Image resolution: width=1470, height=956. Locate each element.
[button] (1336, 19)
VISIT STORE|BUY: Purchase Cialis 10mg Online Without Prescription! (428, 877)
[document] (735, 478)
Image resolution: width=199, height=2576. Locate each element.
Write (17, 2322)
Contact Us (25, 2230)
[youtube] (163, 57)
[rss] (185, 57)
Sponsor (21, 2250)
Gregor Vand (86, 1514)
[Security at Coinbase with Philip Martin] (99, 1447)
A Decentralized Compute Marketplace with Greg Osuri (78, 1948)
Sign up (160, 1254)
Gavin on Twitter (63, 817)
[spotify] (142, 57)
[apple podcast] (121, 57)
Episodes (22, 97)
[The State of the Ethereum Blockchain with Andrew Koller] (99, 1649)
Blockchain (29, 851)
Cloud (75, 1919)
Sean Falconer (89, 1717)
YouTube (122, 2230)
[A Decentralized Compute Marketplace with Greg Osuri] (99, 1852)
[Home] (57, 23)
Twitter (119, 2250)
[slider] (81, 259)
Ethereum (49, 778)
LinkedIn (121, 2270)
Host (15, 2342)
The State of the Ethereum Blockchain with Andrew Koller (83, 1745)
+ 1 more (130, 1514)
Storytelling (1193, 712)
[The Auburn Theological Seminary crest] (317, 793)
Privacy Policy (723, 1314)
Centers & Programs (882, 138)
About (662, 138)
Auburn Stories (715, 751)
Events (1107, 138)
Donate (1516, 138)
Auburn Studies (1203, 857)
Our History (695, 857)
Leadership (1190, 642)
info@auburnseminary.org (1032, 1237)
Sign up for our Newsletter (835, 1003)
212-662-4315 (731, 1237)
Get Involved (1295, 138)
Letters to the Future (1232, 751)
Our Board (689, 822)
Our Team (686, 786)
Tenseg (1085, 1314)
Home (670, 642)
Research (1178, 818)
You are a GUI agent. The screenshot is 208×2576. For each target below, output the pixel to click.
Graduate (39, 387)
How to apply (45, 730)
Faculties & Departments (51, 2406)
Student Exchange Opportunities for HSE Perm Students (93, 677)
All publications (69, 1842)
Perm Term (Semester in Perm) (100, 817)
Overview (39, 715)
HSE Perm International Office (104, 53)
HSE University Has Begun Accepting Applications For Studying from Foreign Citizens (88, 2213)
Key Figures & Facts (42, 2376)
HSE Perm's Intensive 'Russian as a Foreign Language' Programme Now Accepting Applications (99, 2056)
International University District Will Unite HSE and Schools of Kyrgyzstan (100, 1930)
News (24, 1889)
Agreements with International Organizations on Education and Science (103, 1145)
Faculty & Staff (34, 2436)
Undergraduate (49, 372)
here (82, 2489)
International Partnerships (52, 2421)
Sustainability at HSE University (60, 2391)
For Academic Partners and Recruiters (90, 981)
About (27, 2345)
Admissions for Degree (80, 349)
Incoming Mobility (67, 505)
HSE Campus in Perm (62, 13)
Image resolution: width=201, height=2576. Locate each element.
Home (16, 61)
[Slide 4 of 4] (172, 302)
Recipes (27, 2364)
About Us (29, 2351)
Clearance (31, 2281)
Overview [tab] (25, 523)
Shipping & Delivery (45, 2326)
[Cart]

-=-=-

EXERCISE OBJECTIVE: Find "Perm Term (Semester in Perm) (100, 817)" in the entries above and copy that whole line exactly, then each line after it through the line that contains "HSE Perm's Intensive".

EXERCISE RESPONSE:
Perm Term (Semester in Perm) (100, 817)
Overview (39, 715)
HSE Perm International Office (104, 53)
HSE University Has Begun Accepting Applications For Studying from Foreign Citizens (88, 2213)
Key Figures & Facts (42, 2376)
HSE Perm's Intensive 'Russian as a Foreign Language' Programme Now Accepting Applications (99, 2056)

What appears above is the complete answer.